The result is that the safest places on the planet, besides deep underground, are now the City Mechs, obscenely huge, humanoid mechs that carry entire cities on their backs.
This RPG campaign setting provides examples of:
- An Adventurer Is You: It's a D20 setting, you do the math.
- Alien Invasion: The things coming down with the chunks of the Moon, killing anything unlucky to be in striking distance once they land.
- BFS: Well, any sword used by large scale mech count. The biggest one is the Moonquencher, a sentient magic sword used by Sharlorn, the Necropolis mech. It's mentioned that its creator already has plans for an even larger sword.
- Anti-Magic: A limited form of this is what makes the lunar creatures so dangerous. The lunar creatures take only half damage from any element except for earth, from which they take double damage.

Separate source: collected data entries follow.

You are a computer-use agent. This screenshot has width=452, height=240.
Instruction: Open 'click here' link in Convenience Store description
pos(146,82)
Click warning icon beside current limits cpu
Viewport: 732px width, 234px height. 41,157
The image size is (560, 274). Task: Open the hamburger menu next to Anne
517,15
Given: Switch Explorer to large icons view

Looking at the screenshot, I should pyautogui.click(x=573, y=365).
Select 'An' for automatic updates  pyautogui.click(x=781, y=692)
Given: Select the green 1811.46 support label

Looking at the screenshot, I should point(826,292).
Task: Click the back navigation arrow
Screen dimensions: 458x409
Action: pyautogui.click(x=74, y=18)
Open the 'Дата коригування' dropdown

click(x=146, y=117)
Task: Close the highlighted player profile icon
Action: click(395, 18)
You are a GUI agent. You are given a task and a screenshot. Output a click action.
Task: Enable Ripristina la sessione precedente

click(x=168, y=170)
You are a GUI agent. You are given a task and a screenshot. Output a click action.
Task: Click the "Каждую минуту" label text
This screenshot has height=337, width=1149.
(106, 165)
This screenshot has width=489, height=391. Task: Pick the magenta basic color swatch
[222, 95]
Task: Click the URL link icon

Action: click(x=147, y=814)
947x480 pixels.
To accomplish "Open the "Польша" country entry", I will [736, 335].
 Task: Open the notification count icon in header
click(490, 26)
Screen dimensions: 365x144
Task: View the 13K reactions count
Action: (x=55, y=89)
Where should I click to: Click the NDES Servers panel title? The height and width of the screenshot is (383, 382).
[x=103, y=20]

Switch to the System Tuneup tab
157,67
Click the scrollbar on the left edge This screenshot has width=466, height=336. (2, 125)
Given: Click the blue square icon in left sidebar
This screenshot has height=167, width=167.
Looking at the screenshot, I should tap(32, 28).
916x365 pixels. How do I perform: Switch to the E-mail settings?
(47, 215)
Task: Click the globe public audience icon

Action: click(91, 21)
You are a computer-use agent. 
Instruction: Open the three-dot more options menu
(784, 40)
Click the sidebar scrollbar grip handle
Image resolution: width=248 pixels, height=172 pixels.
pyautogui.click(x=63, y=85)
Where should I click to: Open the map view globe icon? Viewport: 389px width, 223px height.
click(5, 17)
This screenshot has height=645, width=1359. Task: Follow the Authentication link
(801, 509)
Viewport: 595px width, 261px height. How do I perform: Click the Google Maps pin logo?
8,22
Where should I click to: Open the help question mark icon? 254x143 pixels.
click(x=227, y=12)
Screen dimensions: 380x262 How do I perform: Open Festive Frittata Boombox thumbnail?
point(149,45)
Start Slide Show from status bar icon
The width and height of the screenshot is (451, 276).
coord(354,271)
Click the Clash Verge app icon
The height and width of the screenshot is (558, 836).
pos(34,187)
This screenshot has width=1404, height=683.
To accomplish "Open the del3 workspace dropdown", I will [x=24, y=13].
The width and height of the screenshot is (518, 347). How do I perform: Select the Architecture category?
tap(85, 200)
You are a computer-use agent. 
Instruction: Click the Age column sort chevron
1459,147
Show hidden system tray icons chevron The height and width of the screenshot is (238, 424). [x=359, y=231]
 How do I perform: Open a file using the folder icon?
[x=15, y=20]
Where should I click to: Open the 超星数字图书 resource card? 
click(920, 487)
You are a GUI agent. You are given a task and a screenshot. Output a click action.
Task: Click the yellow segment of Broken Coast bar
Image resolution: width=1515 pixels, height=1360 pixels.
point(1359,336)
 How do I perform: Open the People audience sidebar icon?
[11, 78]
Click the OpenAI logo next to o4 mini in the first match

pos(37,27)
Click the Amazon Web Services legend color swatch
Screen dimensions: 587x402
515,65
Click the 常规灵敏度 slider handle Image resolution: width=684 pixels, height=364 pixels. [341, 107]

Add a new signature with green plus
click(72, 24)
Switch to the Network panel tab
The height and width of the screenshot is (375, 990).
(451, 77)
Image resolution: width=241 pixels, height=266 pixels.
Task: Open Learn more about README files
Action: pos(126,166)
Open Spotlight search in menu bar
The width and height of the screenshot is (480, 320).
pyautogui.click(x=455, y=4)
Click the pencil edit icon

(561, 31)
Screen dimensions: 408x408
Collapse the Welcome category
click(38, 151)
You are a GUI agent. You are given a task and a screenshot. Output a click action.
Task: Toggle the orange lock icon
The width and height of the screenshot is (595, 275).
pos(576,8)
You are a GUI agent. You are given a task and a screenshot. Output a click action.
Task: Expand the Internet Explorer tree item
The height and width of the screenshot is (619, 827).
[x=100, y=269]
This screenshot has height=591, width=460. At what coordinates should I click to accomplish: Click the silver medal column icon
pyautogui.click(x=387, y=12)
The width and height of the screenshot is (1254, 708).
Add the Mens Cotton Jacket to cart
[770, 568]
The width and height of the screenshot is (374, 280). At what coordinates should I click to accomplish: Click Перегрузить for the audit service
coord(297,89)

- Caped Mecha: Mentioned and deconstructed for laughs in the Paladin profile."One Legion commander even commissioned a massive velvet cape for his paladin, although an encounter with a flame nozzle nearly led to disaster two weeks after the cape was installed."
- Clap Your Hands If You Believe: The cult of Dotrak, a machine god, is bringing Dotrak into existence.
- Clock Punk: While Steampunk is more common, the vessels of Dotrak gain a clockwork heart, and a handful of mechs (most notably Smiggenbopper's Perambulatory Orc) use clockwork rather than steam or magic. Even the clockwork mechs are wound by a steam engine though.
- Colony Drop: The Lunar Rain, formed as the moon falls to earth piece by piece in constant, devastating meteor showers.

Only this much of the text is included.